(Dataset entries)
=== Begin Enclosure ===

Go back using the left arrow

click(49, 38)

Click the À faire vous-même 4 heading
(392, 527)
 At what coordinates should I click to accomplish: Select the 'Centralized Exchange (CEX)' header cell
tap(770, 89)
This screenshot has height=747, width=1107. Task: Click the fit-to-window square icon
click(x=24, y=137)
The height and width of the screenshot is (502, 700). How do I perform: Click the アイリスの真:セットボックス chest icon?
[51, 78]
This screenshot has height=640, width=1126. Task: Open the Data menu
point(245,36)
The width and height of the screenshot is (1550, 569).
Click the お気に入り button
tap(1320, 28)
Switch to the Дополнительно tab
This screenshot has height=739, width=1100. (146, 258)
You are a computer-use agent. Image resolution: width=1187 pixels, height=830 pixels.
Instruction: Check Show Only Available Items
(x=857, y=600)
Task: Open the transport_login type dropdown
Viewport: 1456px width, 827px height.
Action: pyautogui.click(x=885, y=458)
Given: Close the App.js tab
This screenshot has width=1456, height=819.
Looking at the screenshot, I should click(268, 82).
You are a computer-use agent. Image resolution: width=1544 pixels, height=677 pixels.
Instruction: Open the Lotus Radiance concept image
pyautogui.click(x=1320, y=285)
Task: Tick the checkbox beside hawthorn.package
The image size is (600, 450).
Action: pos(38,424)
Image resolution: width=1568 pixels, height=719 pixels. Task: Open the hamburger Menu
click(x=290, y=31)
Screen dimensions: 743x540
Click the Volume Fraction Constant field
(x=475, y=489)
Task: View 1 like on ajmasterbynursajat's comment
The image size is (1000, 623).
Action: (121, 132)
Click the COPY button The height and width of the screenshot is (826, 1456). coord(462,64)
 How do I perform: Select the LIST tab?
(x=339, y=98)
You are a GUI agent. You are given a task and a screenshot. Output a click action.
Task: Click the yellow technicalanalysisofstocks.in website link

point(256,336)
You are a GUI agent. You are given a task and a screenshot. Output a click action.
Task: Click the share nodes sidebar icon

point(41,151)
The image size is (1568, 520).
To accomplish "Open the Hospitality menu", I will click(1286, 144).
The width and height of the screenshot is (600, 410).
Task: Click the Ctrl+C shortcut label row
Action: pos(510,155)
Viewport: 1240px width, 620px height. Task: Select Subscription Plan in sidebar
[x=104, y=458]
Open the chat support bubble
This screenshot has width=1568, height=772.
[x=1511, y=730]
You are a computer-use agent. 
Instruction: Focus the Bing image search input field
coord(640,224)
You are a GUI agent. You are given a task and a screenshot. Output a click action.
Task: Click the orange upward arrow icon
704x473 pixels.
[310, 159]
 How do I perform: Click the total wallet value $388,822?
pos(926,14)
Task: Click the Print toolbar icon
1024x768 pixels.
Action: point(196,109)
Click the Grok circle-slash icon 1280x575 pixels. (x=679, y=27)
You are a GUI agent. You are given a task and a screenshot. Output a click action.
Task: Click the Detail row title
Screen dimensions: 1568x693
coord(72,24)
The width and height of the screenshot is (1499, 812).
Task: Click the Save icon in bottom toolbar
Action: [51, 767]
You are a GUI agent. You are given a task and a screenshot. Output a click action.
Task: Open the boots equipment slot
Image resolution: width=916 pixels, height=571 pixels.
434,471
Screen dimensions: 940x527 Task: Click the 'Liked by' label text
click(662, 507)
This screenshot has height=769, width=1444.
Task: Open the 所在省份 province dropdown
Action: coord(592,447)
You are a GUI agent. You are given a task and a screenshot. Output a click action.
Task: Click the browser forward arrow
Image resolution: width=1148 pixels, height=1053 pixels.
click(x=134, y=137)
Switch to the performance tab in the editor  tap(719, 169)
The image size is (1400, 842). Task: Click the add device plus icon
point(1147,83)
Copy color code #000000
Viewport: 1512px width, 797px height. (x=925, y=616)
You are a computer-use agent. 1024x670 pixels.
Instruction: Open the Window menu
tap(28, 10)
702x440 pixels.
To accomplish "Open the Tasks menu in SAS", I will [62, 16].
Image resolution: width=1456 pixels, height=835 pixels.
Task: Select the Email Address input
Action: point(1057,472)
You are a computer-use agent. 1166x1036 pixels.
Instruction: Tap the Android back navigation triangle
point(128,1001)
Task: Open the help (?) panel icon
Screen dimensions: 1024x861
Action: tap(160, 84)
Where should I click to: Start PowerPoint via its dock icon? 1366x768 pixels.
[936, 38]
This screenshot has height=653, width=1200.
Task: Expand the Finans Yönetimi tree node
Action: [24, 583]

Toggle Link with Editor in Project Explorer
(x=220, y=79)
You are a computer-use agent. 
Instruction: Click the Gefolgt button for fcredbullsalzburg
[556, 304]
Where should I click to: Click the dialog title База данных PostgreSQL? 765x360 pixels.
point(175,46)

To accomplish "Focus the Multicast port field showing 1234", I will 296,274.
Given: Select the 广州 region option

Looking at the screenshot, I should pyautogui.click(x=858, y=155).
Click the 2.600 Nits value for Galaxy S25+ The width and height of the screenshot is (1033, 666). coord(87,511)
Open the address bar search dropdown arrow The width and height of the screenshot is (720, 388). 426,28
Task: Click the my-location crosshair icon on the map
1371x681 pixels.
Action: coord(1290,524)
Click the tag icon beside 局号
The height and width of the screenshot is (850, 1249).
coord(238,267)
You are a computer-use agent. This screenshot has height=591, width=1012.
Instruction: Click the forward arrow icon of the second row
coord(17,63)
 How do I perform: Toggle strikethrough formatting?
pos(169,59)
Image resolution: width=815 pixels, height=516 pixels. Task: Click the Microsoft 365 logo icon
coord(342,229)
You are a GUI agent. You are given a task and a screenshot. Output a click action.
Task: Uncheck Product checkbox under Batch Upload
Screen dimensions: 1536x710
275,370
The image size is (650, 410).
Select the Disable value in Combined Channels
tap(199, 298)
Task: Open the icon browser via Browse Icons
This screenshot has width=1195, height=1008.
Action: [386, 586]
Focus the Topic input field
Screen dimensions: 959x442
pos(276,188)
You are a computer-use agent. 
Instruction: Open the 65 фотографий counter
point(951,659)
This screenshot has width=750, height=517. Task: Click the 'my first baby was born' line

=== End Enclosure ===

| WORK ITEM |
Reproduce the full set of entries above exactly, without dropping a line.

| YOUR RESPONSE |
Go back using the left arrow

click(49, 38)

Click the À faire vous-même 4 heading
(392, 527)
 At what coordinates should I click to accomplish: Select the 'Centralized Exchange (CEX)' header cell
tap(770, 89)
This screenshot has height=747, width=1107. Task: Click the fit-to-window square icon
click(x=24, y=137)
The height and width of the screenshot is (502, 700). How do I perform: Click the アイリスの真:セットボックス chest icon?
[51, 78]
This screenshot has height=640, width=1126. Task: Open the Data menu
point(245,36)
The width and height of the screenshot is (1550, 569).
Click the お気に入り button
tap(1320, 28)
Switch to the Дополнительно tab
This screenshot has height=739, width=1100. (146, 258)
You are a computer-use agent. Image resolution: width=1187 pixels, height=830 pixels.
Instruction: Check Show Only Available Items
(x=857, y=600)
Task: Open the transport_login type dropdown
Viewport: 1456px width, 827px height.
Action: pyautogui.click(x=885, y=458)
Given: Close the App.js tab
This screenshot has width=1456, height=819.
Looking at the screenshot, I should click(268, 82).
You are a computer-use agent. Image resolution: width=1544 pixels, height=677 pixels.
Instruction: Open the Lotus Radiance concept image
pyautogui.click(x=1320, y=285)
Task: Tick the checkbox beside hawthorn.package
The image size is (600, 450).
Action: pos(38,424)
Image resolution: width=1568 pixels, height=719 pixels. Task: Open the hamburger Menu
click(x=290, y=31)
Screen dimensions: 743x540
Click the Volume Fraction Constant field
(x=475, y=489)
Task: View 1 like on ajmasterbynursajat's comment
The image size is (1000, 623).
Action: (121, 132)
Click the COPY button The height and width of the screenshot is (826, 1456). coord(462,64)
 How do I perform: Select the LIST tab?
(x=339, y=98)
You are a GUI agent. You are given a task and a screenshot. Output a click action.
Task: Click the yellow technicalanalysisofstocks.in website link

point(256,336)
You are a GUI agent. You are given a task and a screenshot. Output a click action.
Task: Click the share nodes sidebar icon

point(41,151)
The image size is (1568, 520).
To accomplish "Open the Hospitality menu", I will click(1286, 144).
The width and height of the screenshot is (600, 410).
Task: Click the Ctrl+C shortcut label row
Action: pos(510,155)
Viewport: 1240px width, 620px height. Task: Select Subscription Plan in sidebar
[x=104, y=458]
Open the chat support bubble
This screenshot has width=1568, height=772.
[x=1511, y=730]
You are a computer-use agent. 
Instruction: Focus the Bing image search input field
coord(640,224)
You are a GUI agent. You are given a task and a screenshot. Output a click action.
Task: Click the orange upward arrow icon
704x473 pixels.
[310, 159]
 How do I perform: Click the total wallet value $388,822?
pos(926,14)
Task: Click the Print toolbar icon
1024x768 pixels.
Action: point(196,109)
Click the Grok circle-slash icon 1280x575 pixels. (x=679, y=27)
You are a GUI agent. You are given a task and a screenshot. Output a click action.
Task: Click the Detail row title
Screen dimensions: 1568x693
coord(72,24)
The width and height of the screenshot is (1499, 812).
Task: Click the Save icon in bottom toolbar
Action: [51, 767]
You are a GUI agent. You are given a task and a screenshot. Output a click action.
Task: Open the boots equipment slot
Image resolution: width=916 pixels, height=571 pixels.
434,471
Screen dimensions: 940x527 Task: Click the 'Liked by' label text
click(662, 507)
This screenshot has height=769, width=1444.
Task: Open the 所在省份 province dropdown
Action: coord(592,447)
You are a GUI agent. You are given a task and a screenshot. Output a click action.
Task: Click the browser forward arrow
Image resolution: width=1148 pixels, height=1053 pixels.
click(x=134, y=137)
Switch to the performance tab in the editor  tap(719, 169)
The image size is (1400, 842). Task: Click the add device plus icon
point(1147,83)
Copy color code #000000
Viewport: 1512px width, 797px height. (x=925, y=616)
You are a computer-use agent. 1024x670 pixels.
Instruction: Open the Window menu
tap(28, 10)
702x440 pixels.
To accomplish "Open the Tasks menu in SAS", I will [62, 16].
Image resolution: width=1456 pixels, height=835 pixels.
Task: Select the Email Address input
Action: point(1057,472)
You are a computer-use agent. 1166x1036 pixels.
Instruction: Tap the Android back navigation triangle
point(128,1001)
Task: Open the help (?) panel icon
Screen dimensions: 1024x861
Action: tap(160, 84)
Where should I click to: Start PowerPoint via its dock icon? 1366x768 pixels.
[936, 38]
This screenshot has height=653, width=1200.
Task: Expand the Finans Yönetimi tree node
Action: [24, 583]

Toggle Link with Editor in Project Explorer
(x=220, y=79)
You are a computer-use agent. 
Instruction: Click the Gefolgt button for fcredbullsalzburg
[556, 304]
Where should I click to: Click the dialog title База данных PostgreSQL? 765x360 pixels.
point(175,46)

To accomplish "Focus the Multicast port field showing 1234", I will 296,274.
Given: Select the 广州 region option

Looking at the screenshot, I should pyautogui.click(x=858, y=155).
Click the 2.600 Nits value for Galaxy S25+ The width and height of the screenshot is (1033, 666). coord(87,511)
Open the address bar search dropdown arrow The width and height of the screenshot is (720, 388). 426,28
Task: Click the my-location crosshair icon on the map
1371x681 pixels.
Action: coord(1290,524)
Click the tag icon beside 局号
The height and width of the screenshot is (850, 1249).
coord(238,267)
You are a computer-use agent. This screenshot has height=591, width=1012.
Instruction: Click the forward arrow icon of the second row
coord(17,63)
 How do I perform: Toggle strikethrough formatting?
pos(169,59)
Image resolution: width=815 pixels, height=516 pixels. Task: Click the Microsoft 365 logo icon
coord(342,229)
You are a GUI agent. You are given a task and a screenshot. Output a click action.
Task: Uncheck Product checkbox under Batch Upload
Screen dimensions: 1536x710
275,370
The image size is (650, 410).
Select the Disable value in Combined Channels
tap(199, 298)
Task: Open the icon browser via Browse Icons
This screenshot has width=1195, height=1008.
Action: [386, 586]
Focus the Topic input field
Screen dimensions: 959x442
pos(276,188)
You are a computer-use agent. 
Instruction: Open the 65 фотографий counter
point(951,659)
This screenshot has width=750, height=517. Task: Click the 'my first baby was born' line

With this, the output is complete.